Records supplied:
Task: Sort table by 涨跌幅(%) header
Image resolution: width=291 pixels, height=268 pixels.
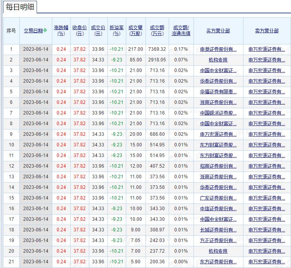Action: coord(61,31)
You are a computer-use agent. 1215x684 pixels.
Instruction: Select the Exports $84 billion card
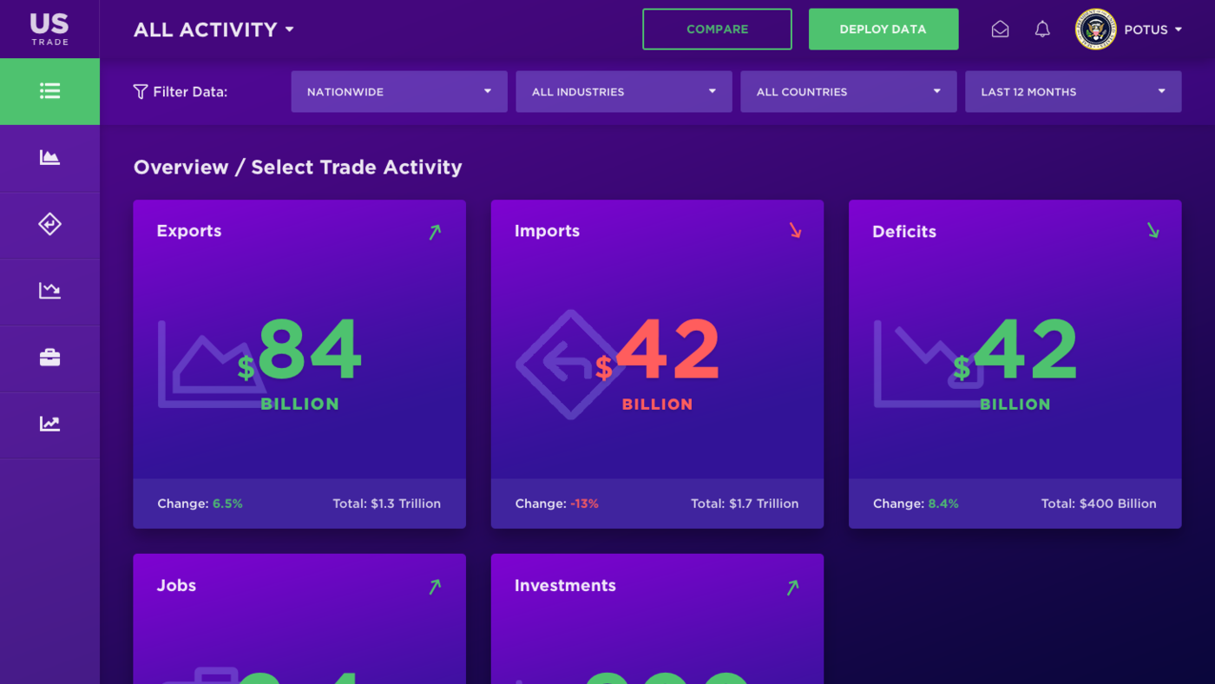pos(299,364)
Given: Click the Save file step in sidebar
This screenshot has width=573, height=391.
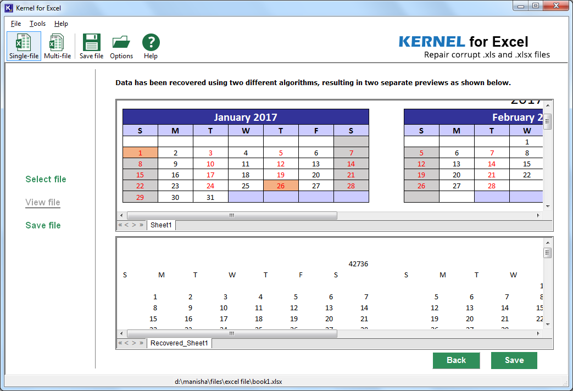Looking at the screenshot, I should pos(43,225).
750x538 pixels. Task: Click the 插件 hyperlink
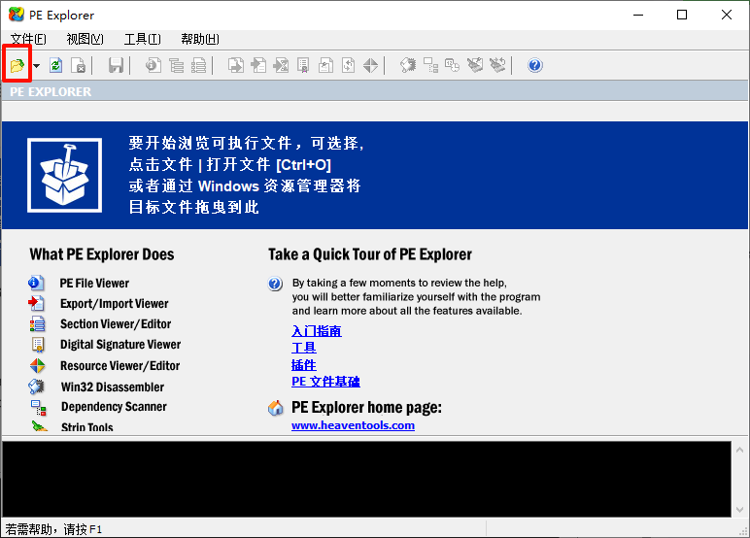click(303, 364)
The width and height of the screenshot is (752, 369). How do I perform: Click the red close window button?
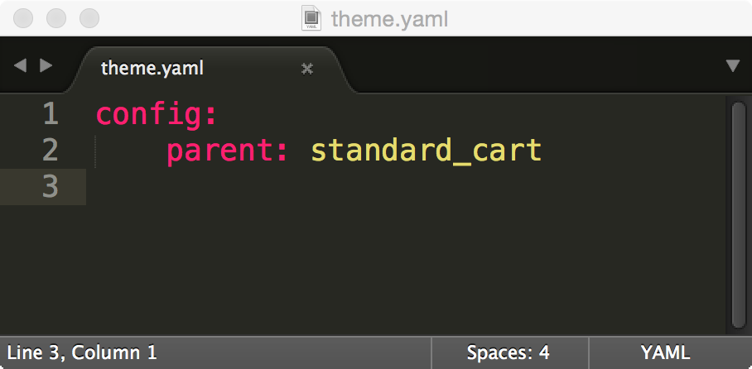23,18
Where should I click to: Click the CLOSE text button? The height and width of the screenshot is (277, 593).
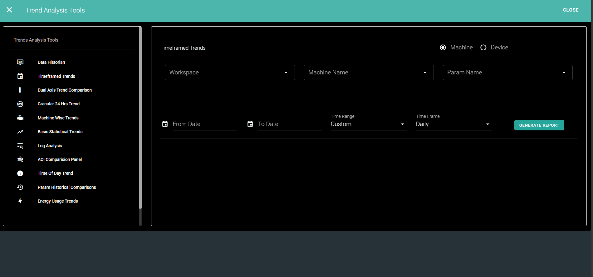coord(571,10)
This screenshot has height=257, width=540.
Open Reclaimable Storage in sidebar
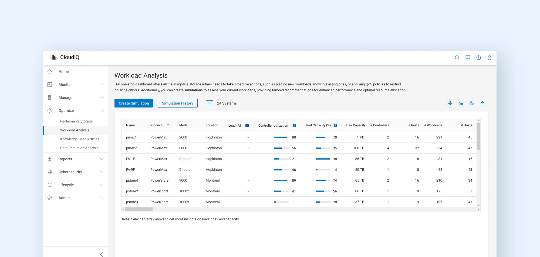click(x=76, y=121)
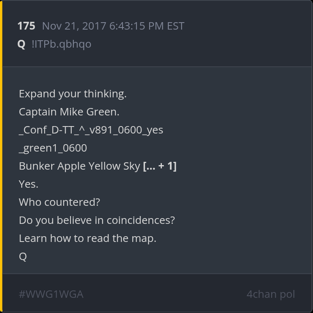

Work to be completed:
Format every text line in the items above as a numbered list, omitting blank lines and leaving the pictures out.

Exercise response:
1. Task: Sort table by 涨跌幅(%) header
2. Image resolution: width=291 pixels, height=268 pixels.
3. Action: coord(61,31)
4. You are a computer-use agent. 1215x684 pixels.
5. Instruction: Select the Exports $84 billion card
6. pos(299,364)
7. Given: Click the Save file step in sidebar
8. This screenshot has width=573, height=391.
9. Looking at the screenshot, I should pos(43,225).
10. 750x538 pixels. Task: Click the 插件 hyperlink
11. click(303, 364)
12. The width and height of the screenshot is (752, 369). How do I perform: Click the red close window button?
13. 23,18
14. Where should I click to: Click the CLOSE text button? The height and width of the screenshot is (277, 593).
15. coord(571,10)
16. This screenshot has height=257, width=540.
17. Open Reclaimable Storage in sidebar
18. click(x=76, y=121)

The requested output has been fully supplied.